Personal details
- Occupation: Oncologist

= Sarah-Jane Dawson =

Australian clinician-scientist

Sarah-Jane Dawson is an Australian clinician-scientist. She is a consultant medical oncologist and head of the Molecular Biomarkers and Translational Genomics Laboratory at the Peter MacCallum Cancer Centre in Melbourne. Her current research interests are focused on the development of noninvasive blood-based biomarkers ('liquid biopsies') for clinical application, including early detection, risk stratification and disease monitoring in cancer management.

== Education ==
Dawson obtained her medical degree from the University of Melbourne in 1998, and trained as a medical oncologist in Melbourne, Australia. She completed her PhD at the University of Cambridge and performed postdoctoral studies at the Cambridge Research Institute, UK. She returned to Melbourne in 2014 to lead a research laboratory at the Peter MacCallum Cancer Centre. Dawson was elected Fellow of the Australian Academy of Health and Medical Sciences in 2020.

== Scientific profile ==
Dawson has international recognition for her contributions to translational cancer research. A major focus of her current research involves the study of cell-free circulating tumour DNA in patients with cancer. Many cancers shed small amounts of DNA (called circulating tumour DNA) into the patient's bloodstream which can be measured for clinical applications in cancer management. Dawson's recent research has shown the application of circulating tumour DNA testing for disease monitoring in various cancer types.
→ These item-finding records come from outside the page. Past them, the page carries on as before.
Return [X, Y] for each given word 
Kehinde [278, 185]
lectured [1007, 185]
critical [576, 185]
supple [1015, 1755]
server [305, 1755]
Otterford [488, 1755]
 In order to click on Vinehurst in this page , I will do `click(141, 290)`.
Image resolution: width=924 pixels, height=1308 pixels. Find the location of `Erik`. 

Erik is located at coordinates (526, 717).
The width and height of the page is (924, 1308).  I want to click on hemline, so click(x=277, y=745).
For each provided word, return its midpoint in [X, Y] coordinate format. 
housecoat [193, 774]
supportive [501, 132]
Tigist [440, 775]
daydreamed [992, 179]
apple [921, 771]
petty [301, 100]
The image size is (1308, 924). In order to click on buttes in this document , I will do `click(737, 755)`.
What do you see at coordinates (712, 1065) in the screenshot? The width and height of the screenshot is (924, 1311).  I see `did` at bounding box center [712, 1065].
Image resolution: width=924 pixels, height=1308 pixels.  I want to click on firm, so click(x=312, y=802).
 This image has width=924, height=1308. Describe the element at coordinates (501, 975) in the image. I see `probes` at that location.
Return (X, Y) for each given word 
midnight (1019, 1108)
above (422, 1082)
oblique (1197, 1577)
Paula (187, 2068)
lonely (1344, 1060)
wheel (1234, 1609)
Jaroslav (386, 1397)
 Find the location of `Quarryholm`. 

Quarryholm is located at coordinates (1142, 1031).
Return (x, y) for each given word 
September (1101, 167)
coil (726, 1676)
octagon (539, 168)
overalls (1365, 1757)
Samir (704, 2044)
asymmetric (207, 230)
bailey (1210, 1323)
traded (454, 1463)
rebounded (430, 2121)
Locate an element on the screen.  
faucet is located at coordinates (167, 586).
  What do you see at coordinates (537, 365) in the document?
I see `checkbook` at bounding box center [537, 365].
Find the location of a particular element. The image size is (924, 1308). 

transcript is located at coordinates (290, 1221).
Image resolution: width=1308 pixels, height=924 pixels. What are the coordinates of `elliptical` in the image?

She has received ongoing support from high-profile Australian organisations including the National Health and Medical Research Council (NHMRC), National Breast Cancer Foundation, Leukaemia and Lymphoma Society and Australian Cancer Research Foundation. Associate Professor Sarah-Jane Dawson works with her husband Professor Mark Dawson and the clinician team to develop a simple blood test which is a liquid biopsy to monitor blood cancers and it is the alternative way to the traditional biopsies which can be invasive bone marrow or lymph node tissue biopsies. Sarah-Jane with her husband Prof. Dawson and the clinician team have also identified the evidence that the cancer stem cells develops resistance to therapies which helps the development of the effectiveness of new drugs.

== Awards ==

1. Associate Professor Sarah-Jane Dawson was awarded AAHMS Jian Zhou Medal in 2020.
2. Associate Professor Sarah-Jane Dawson has won 2018 CSL Centenary Fellow.

== Selected publications ==

2013 Dawson SJ, Tsui D, Murtaza M, Biggs, H, Rueda OM, Chin, SF, Dunning MJ, Gale, D, Forshew T, Mahler-Araujo B, Rajan S, Humphray S, Becq J, Halshall D, Wallis M, Bentley D, Caldas C, Rosenfeld N. Analysis of Circulating Tumor DNA to Monitor Metastatic Breast Cancer. March 28, 2013; 368:1199-1209.